### Your task
Where a line below holds the string "Open", count it; then give the total without any other words.

Dataset records:
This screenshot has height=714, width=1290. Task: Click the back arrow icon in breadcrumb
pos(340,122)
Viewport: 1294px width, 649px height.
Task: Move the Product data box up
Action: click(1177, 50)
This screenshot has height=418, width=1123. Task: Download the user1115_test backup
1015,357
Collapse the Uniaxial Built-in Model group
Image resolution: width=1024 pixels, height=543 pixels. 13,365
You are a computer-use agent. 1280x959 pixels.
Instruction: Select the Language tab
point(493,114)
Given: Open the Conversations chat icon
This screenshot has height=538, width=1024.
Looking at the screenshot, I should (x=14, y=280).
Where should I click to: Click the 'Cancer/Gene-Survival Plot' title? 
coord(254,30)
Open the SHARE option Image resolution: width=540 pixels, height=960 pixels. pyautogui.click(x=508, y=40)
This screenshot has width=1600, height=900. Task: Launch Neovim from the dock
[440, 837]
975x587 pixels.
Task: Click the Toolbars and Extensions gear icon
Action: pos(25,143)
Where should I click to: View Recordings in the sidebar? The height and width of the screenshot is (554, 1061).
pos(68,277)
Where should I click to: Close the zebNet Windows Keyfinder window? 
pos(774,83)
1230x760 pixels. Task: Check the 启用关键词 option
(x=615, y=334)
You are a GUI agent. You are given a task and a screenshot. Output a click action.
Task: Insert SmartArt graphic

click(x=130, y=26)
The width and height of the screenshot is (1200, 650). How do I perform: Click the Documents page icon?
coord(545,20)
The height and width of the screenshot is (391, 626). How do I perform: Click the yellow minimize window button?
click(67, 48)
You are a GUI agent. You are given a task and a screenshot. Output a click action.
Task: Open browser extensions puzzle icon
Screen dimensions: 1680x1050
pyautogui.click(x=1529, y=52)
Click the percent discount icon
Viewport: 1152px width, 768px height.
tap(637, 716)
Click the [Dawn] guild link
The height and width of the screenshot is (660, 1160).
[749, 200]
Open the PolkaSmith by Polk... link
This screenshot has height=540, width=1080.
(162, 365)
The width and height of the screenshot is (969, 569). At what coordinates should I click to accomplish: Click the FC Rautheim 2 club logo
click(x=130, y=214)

### Exercise answer
4